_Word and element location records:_
++++++++++
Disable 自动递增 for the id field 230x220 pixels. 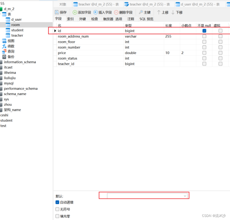click(57, 202)
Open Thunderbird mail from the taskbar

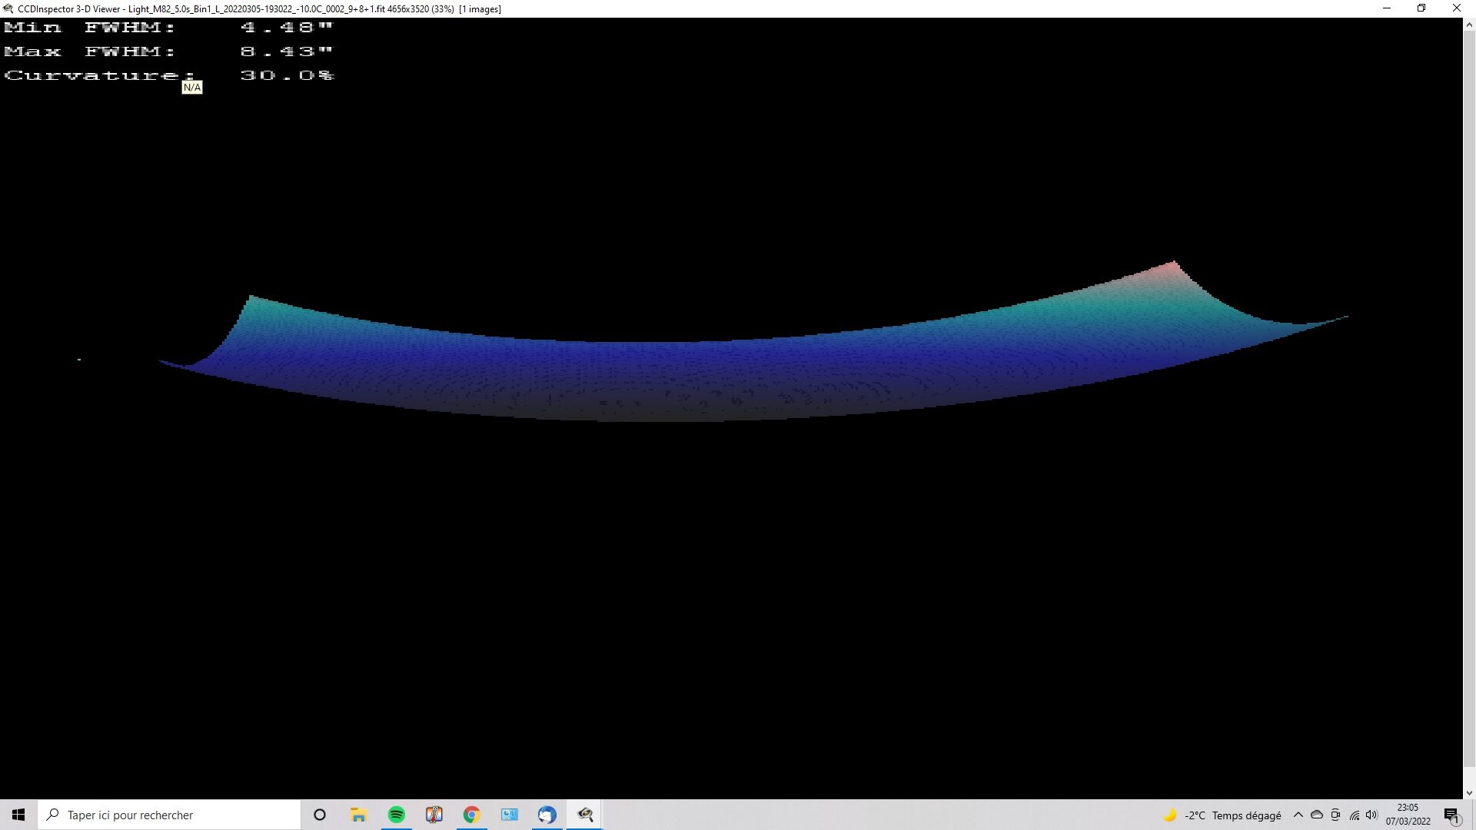[x=547, y=815]
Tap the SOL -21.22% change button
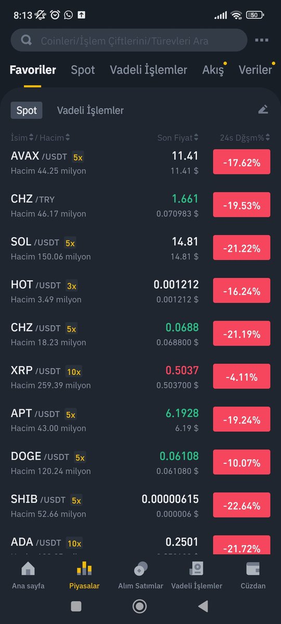Screen dimensions: 281x624 pyautogui.click(x=241, y=248)
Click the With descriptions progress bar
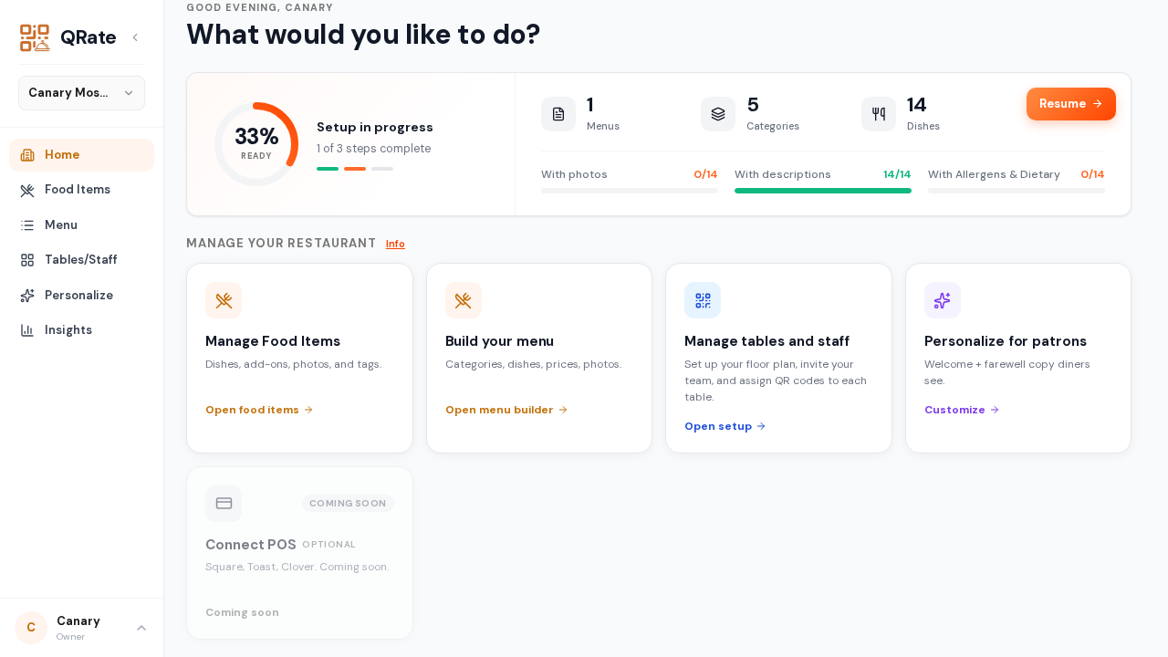Viewport: 1168px width, 657px height. point(823,191)
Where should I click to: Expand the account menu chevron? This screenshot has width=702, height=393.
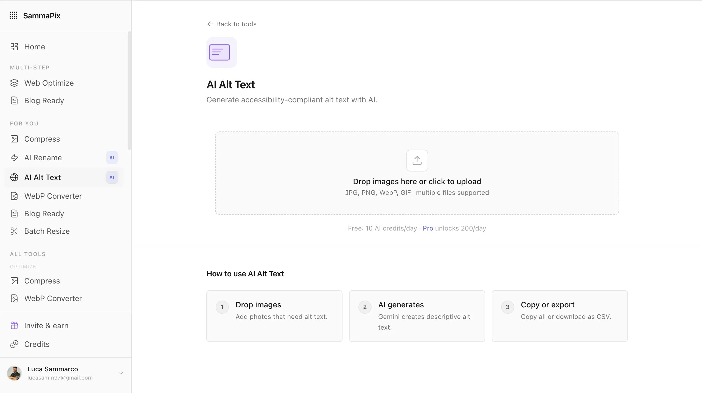pyautogui.click(x=120, y=373)
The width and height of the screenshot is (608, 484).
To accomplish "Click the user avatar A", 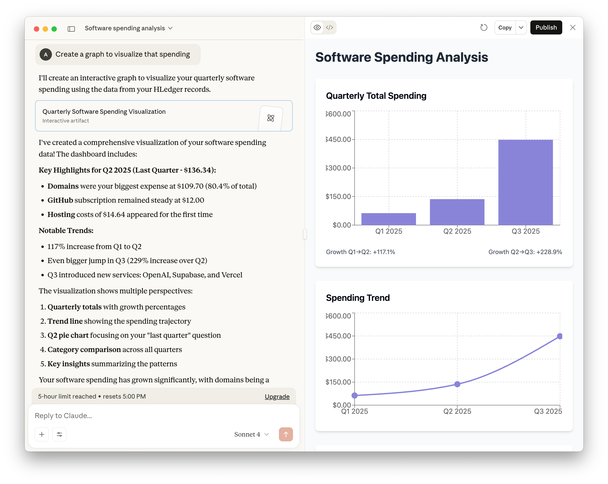I will tap(46, 54).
++++++++++
Please count how many lines of the records contain the word "screenshot", and give only the number.

_Full output:_ 2